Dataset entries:
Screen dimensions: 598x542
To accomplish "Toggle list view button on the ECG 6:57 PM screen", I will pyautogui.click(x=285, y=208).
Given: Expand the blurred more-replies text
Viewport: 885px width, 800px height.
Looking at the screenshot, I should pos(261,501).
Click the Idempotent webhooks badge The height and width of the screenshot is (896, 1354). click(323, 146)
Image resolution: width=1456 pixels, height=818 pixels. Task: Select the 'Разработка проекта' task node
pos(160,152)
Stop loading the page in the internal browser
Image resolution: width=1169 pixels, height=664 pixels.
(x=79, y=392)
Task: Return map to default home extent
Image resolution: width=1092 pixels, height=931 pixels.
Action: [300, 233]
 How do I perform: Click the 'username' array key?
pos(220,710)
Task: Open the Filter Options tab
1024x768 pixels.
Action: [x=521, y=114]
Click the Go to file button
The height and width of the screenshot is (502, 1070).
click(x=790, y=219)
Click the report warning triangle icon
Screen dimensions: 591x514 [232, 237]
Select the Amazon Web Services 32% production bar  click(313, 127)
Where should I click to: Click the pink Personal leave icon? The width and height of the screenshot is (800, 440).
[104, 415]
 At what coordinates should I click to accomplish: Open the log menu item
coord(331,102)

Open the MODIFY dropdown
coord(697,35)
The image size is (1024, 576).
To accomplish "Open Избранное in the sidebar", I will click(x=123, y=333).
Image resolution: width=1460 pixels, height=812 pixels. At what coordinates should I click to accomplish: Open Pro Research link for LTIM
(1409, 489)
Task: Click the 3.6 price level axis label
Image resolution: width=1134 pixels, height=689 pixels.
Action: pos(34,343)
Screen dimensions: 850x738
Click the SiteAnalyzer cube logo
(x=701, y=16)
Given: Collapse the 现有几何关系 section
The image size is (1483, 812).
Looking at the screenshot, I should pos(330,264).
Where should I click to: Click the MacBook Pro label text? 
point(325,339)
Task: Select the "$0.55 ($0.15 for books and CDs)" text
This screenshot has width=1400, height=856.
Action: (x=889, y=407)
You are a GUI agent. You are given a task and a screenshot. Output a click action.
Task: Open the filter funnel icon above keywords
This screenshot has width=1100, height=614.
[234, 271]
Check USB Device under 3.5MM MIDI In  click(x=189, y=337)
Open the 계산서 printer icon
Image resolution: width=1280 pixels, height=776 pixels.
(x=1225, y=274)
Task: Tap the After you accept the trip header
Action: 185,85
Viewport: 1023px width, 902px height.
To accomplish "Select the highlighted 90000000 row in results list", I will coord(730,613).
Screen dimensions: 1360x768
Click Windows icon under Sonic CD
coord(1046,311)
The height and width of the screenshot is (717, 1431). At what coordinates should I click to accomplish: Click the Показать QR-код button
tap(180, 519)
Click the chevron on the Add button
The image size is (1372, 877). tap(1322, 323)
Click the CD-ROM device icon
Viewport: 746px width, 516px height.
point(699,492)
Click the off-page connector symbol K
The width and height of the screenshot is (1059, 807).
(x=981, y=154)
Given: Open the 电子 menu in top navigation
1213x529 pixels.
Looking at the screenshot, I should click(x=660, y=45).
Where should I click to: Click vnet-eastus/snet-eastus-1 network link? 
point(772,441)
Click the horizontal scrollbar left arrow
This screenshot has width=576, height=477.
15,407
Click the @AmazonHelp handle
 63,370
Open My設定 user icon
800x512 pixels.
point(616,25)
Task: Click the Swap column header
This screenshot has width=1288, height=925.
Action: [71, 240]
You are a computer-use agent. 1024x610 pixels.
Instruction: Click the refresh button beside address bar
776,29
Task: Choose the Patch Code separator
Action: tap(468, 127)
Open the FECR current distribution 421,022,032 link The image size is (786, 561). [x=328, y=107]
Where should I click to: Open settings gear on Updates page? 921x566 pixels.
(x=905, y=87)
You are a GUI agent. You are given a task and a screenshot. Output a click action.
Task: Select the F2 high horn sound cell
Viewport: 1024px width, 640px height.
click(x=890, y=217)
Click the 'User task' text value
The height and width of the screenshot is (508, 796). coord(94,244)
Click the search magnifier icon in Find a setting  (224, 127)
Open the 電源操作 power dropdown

The task:
Reply with the lines from the first line of the entries through the line that contains "Click the Idempotent", repeated exactly with both ends kept, and with nothing else.

Task result:
Screen dimensions: 598x542
To accomplish "Toggle list view button on the ECG 6:57 PM screen", I will pyautogui.click(x=285, y=208).
Given: Expand the blurred more-replies text
Viewport: 885px width, 800px height.
Looking at the screenshot, I should pos(261,501).
Click the Idempotent webhooks badge The height and width of the screenshot is (896, 1354). click(323, 146)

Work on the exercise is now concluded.